A season ticketholder from Melville named Adam Rosen said he and his son actually rode it during a test run before the public opening. "We were test dummies for it, and it felt weird in the beginning," Rosen said. "We were there a couple times. It got smoother and smoother, so I thought they got the things out." That quote sticks with you. Someone who rode it early thought the kinks had been worked out, and a few months later it was stuck in the air with kids on it.

The good news: no one was hurt

For all the panic, the screaming, and the three hours in the dark, every single rider came down safely. No injuries were reported. Paramedics checked the kids as they got off, and after a long, frightening night, all sixteen people went home.

That's the outcome that matters most. A stuck ride is a story. A stuck ride where someone gets seriously hurt is a tragedy. This one stayed on the right side of that line, thanks in large part to how carefully the rescue crews handled it.

The ride is closed while the park investigates

The next morning, the Wave Twister stayed shut. Adventureland workers kept a close eye on it as the park opened for the rest of the weekend, but officials said they had no update on what caused the breakdown. The investigation was still ongoing as of the morning after.

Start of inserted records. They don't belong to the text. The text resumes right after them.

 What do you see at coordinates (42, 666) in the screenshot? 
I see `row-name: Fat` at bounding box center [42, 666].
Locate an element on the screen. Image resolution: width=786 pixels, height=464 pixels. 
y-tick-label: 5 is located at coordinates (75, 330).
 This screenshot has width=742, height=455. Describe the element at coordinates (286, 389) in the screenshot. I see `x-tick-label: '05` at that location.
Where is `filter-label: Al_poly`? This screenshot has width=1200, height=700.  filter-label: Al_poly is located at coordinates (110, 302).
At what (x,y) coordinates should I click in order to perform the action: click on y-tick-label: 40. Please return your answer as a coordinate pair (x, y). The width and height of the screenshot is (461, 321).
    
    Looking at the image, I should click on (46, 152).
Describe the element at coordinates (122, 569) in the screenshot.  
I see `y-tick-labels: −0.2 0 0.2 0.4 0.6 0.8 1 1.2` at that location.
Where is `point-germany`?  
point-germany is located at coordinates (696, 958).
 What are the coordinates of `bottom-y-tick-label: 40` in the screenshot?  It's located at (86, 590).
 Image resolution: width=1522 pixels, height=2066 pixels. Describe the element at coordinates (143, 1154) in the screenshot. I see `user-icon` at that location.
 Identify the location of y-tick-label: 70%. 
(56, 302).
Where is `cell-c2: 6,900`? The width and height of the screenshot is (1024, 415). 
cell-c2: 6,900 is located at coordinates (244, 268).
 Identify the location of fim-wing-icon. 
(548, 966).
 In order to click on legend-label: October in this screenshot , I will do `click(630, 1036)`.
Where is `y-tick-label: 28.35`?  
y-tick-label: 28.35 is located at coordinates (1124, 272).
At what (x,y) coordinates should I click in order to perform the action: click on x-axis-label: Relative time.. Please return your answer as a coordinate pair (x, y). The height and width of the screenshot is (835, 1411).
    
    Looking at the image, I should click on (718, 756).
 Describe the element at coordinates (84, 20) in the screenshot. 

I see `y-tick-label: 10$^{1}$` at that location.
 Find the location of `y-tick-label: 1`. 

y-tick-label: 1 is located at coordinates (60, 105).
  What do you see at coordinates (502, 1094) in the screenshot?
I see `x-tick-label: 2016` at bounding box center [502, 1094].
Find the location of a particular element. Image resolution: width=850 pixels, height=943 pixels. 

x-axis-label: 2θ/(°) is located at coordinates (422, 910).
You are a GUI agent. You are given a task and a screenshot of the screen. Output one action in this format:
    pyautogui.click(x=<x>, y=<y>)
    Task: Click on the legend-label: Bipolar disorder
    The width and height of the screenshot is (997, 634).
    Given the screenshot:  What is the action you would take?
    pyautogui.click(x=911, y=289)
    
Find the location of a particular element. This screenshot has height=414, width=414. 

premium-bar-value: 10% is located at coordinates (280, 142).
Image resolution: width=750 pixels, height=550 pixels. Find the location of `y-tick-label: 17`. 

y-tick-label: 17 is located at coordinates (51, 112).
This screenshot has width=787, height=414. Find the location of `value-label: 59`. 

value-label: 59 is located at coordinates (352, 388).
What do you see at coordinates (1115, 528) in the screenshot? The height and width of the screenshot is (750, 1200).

Adventureland put out a statement leaning on its long history. "For more than 60 years, Adventureland has enjoyed a proud record of safety and guest satisfaction. We understand the concern of the riders and their families who were involved today, and we will be working with our ride consultants to fully assess what happened." The park added that the ride would stay out of service until the review was finished, and thanked the first responders who got everyone off.

So that's where things stand. A new ride, marketed as one of a kind, locked up on a Friday night and left fifteen kids and one parent stuck above a dark amusement park for over three hours. Firefighters brought every one of them down safe. The Wave Twister stays closed while the park and its consultants try to figure out exactly what went wrong. For the families who spent that night staring up at the sky, the answer can't come fast enough.